▼▼▼
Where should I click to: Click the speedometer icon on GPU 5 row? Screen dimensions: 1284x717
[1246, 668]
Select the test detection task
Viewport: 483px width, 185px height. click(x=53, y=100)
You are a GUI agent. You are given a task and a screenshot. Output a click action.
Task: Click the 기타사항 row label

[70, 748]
▲▲▲
▼▼▼
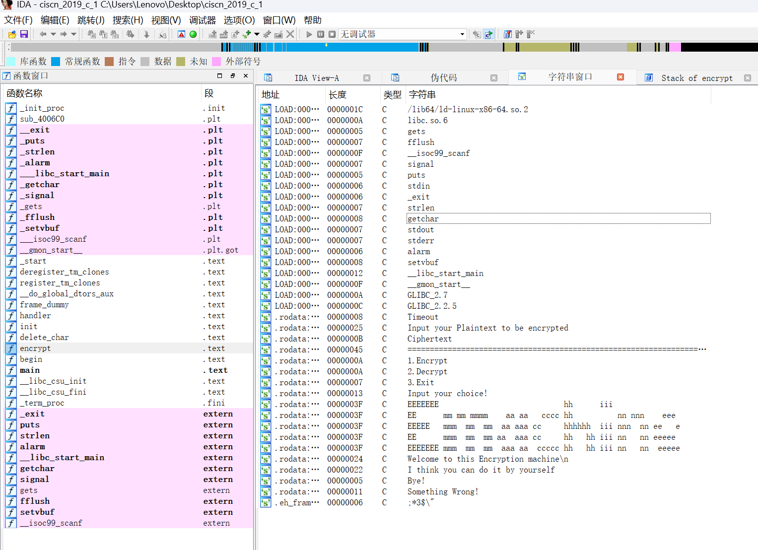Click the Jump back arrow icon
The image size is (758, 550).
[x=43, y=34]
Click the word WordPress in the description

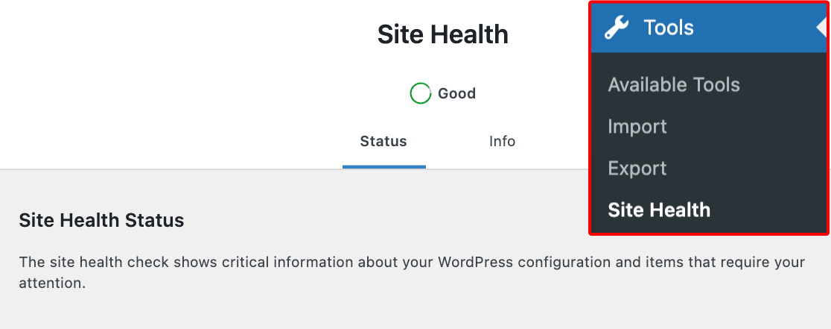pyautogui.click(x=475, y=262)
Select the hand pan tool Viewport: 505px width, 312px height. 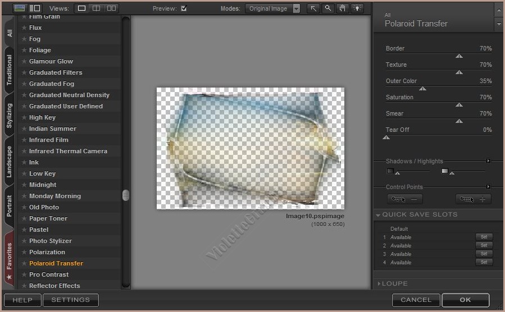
▲▲▲
# Goal of the exercise
Everything from the line above that contains "Click the word WordPress in the description" down to the line that contains "Select the hand" must be reproduced exactly, both ends included. Omit the pictures.

# Expected output
Click the word WordPress in the description

pyautogui.click(x=475, y=262)
Select the hand pan tool Viewport: 505px width, 312px height. 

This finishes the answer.